You can disagree all you want, but a company that doesn't put its own health and financial well-being as its first priiority is a company which, at best, will not be competitive and, at worst, will go the way of the dinosaur.
First and foremost, businesses are in business to make money. Anyone believing otherwise is not cut out for business...
If the only goal of a business was to make money, at all costs, that business would not survive either. You'd be cutting off your nose despite your face.
If Adobe consumers are the income of a business, their bread and butter, wouldn't it be advised they keep them
happy? That's a rhetorical question, because the obvious answer is a resounding
YES!
Look what happened to Netflix when they decided to screw over customers in early 2012 by drastically changing their pricing structure (in their best interests, not the customers).
5 year stock prices, Netflix
Stocks nose-dived and customers exited en masse. Moves that keep the interests of the company in mind first (without keeping customers happy)
backfire all the time.
Or, how about JC Penney?
One year stock prices, JC Penney
CEO Ron Johnson had a pricing model "vision for the company" which alienated hundreds of thousands of customers:
"Mr. Johnson abruptly scrapped JCPenney’s dubious pricing policies of marking up prices and then offering discounts, with heavy promotions, and coupons. He proposed to offer more interesting products, from lines like Martha Stewart and Joe Fresh, at reasonable prices all the time.
But the change in pricing occurred with merchandise that was already in stores and that customers were used to, rather than on brand-new merchandise. The approach didn’t fare well with Penney’s customer base of bargain hunters.

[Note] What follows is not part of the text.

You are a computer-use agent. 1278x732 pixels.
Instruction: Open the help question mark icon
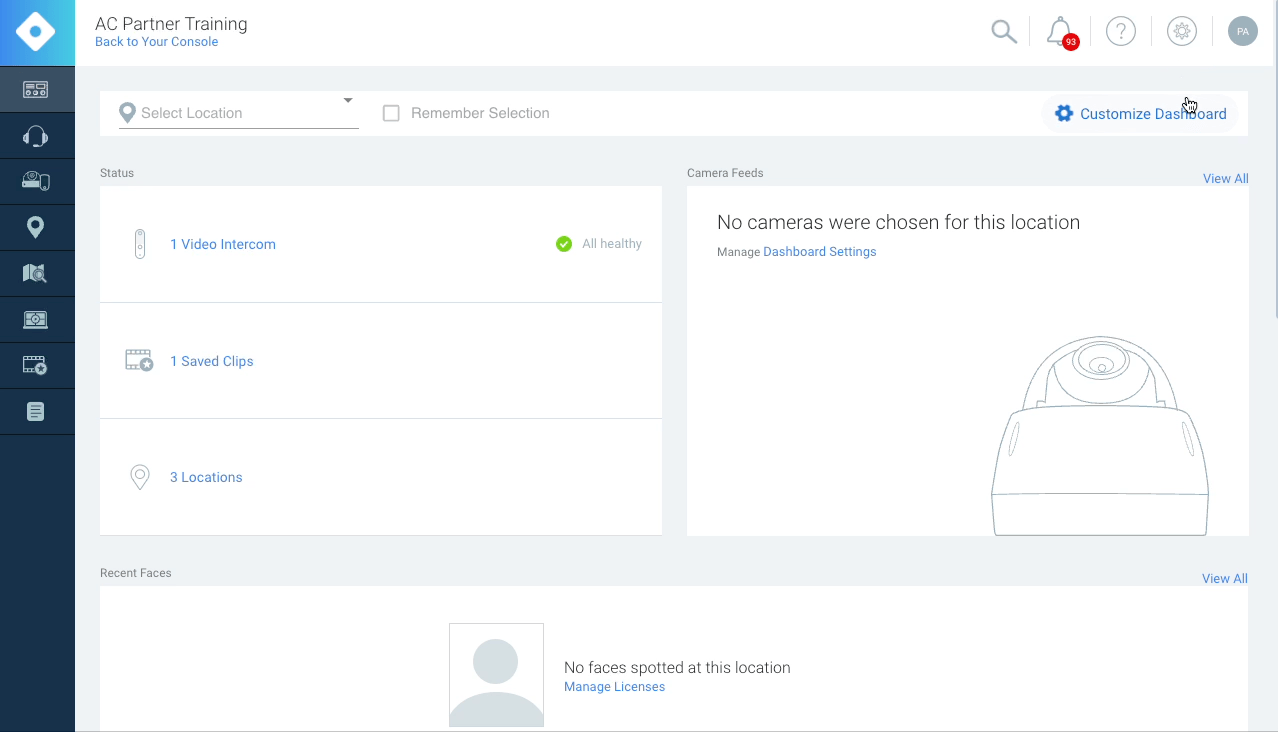(x=1120, y=32)
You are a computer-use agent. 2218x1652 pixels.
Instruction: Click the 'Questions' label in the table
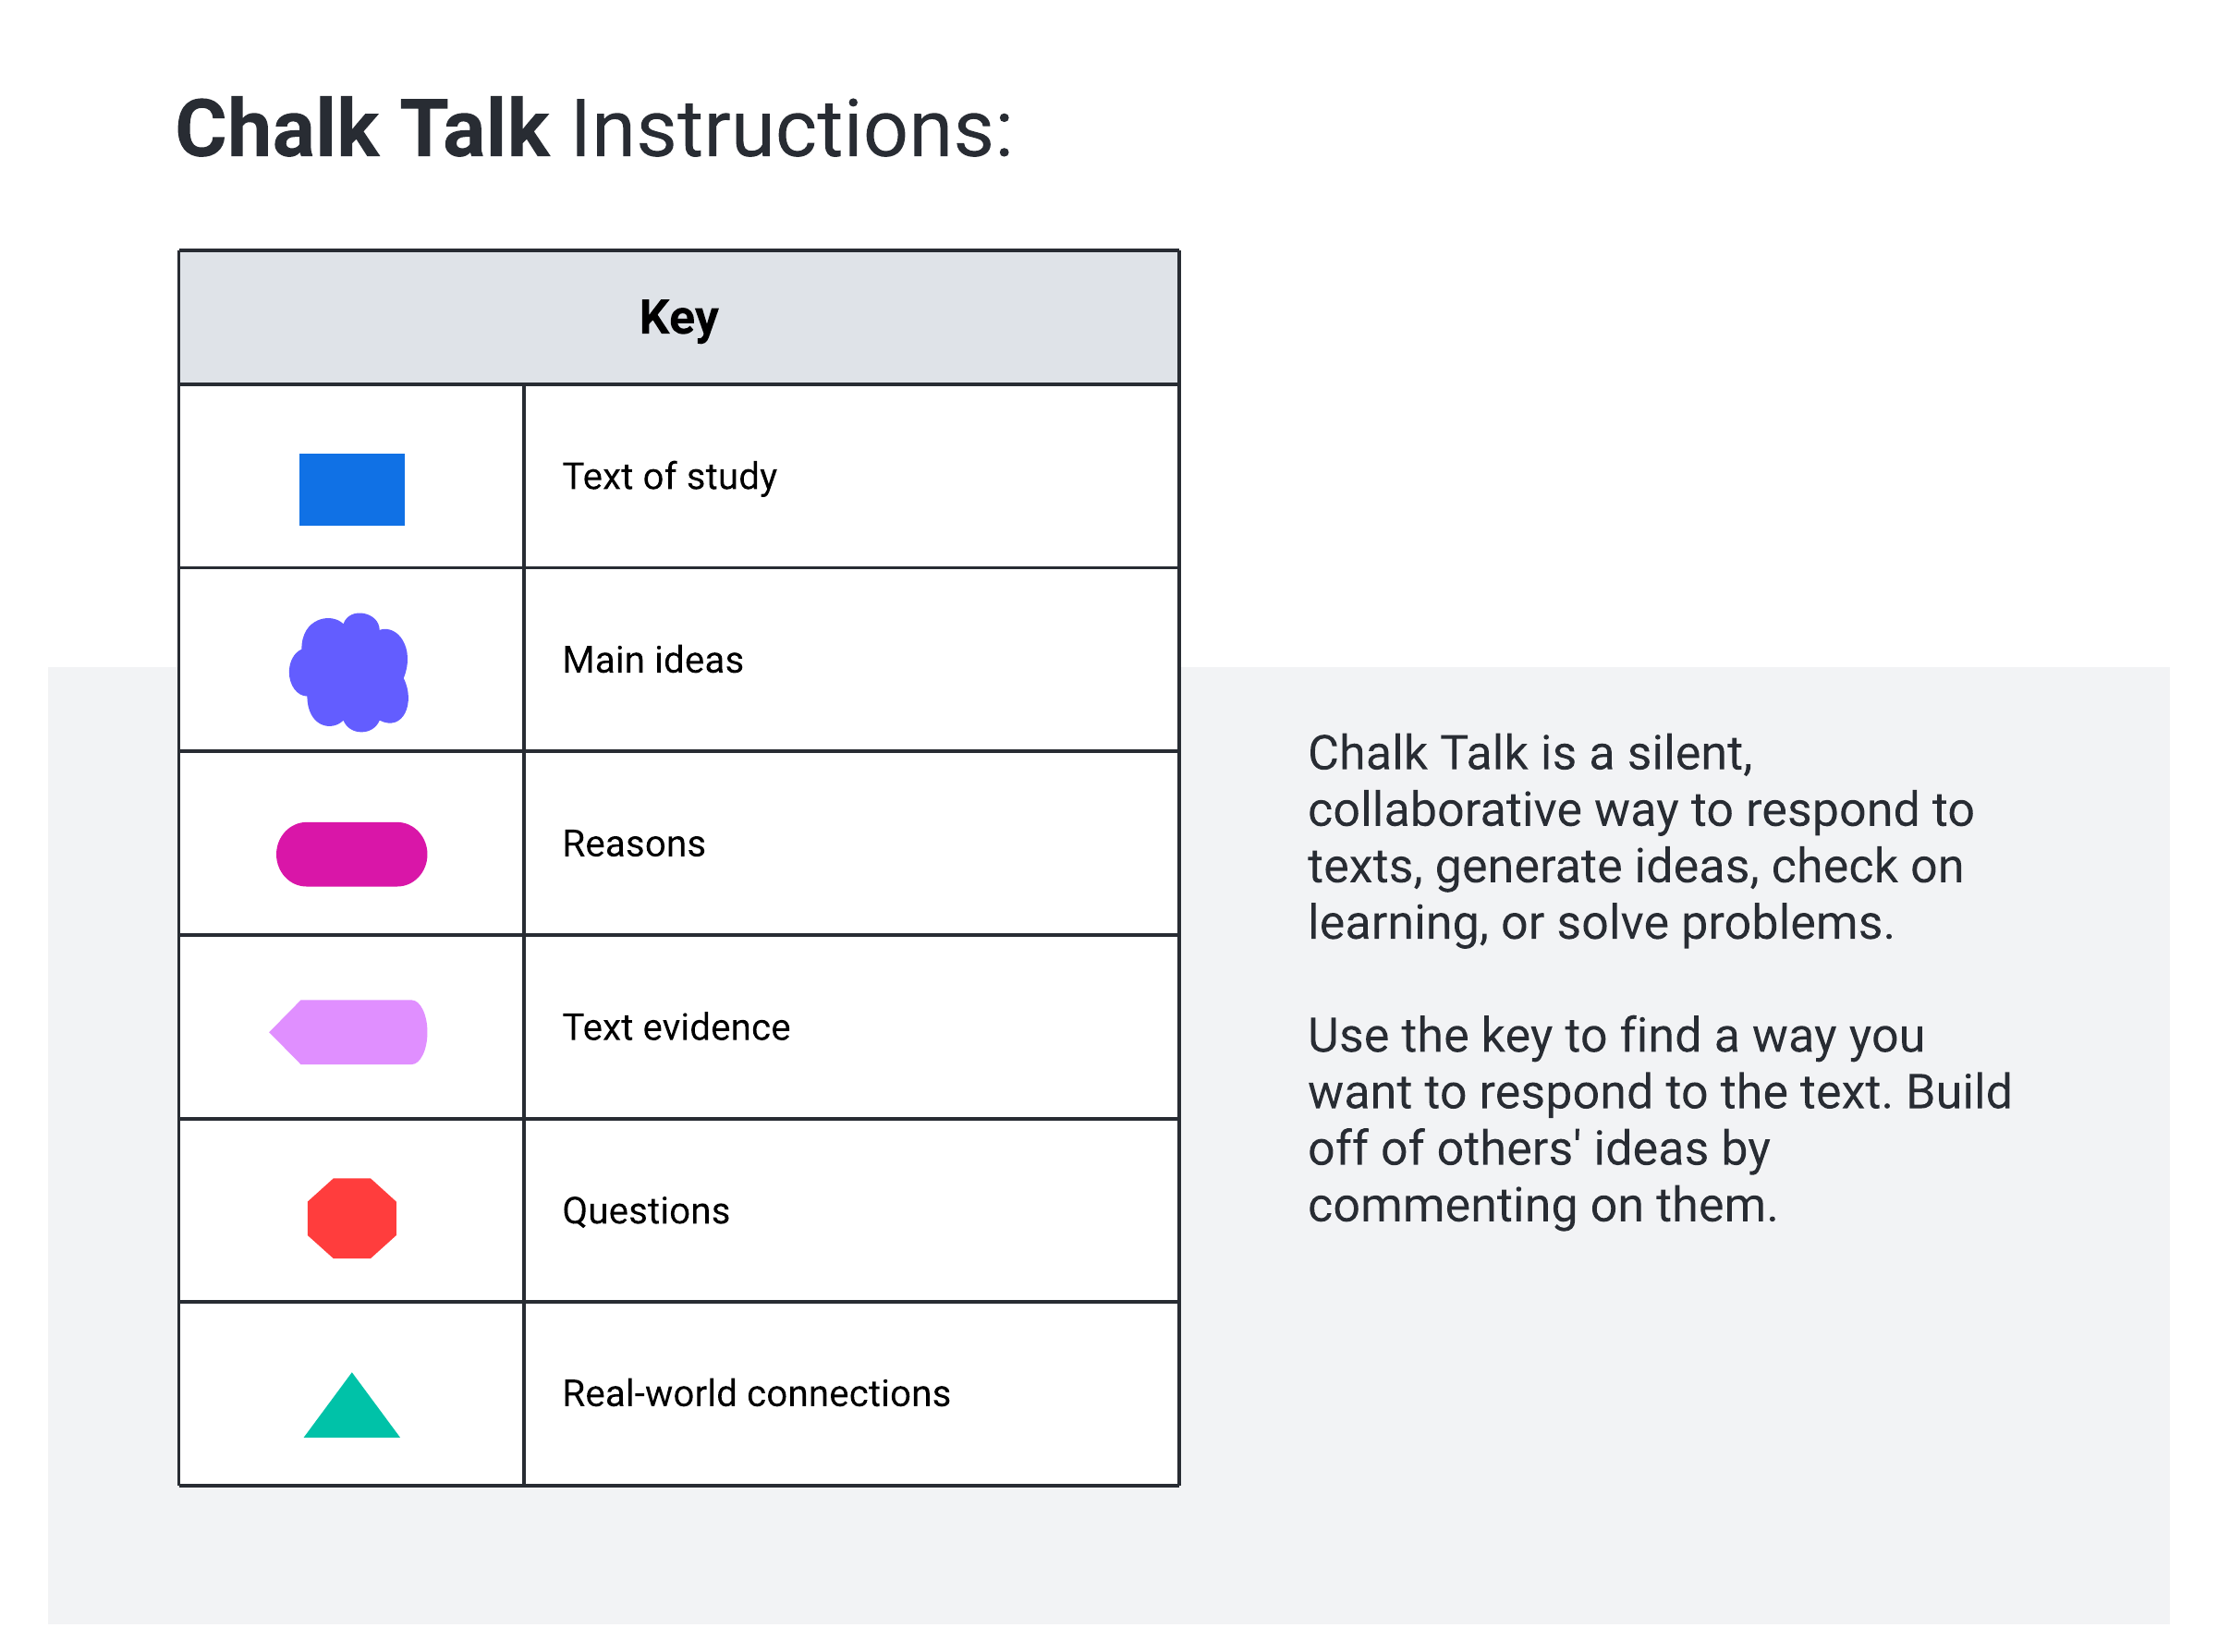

They rebelled, traffic declined, sales fell and Penney slowly returned to the prior era of pricing, with lots of promotions, lots of price-focused ads, and marked-up prices that would be later marked down."
-- Source
So Steve, the moral of the story here is that one cannot just pretend customer satisfaction doesn't matter. Drastic changes in pricing have been known to alienate customers and largely backfire on the company.
You can pretend that the bottom line is all that matters, all you want. But in the end,
there's no bottom line if you don't have any customers.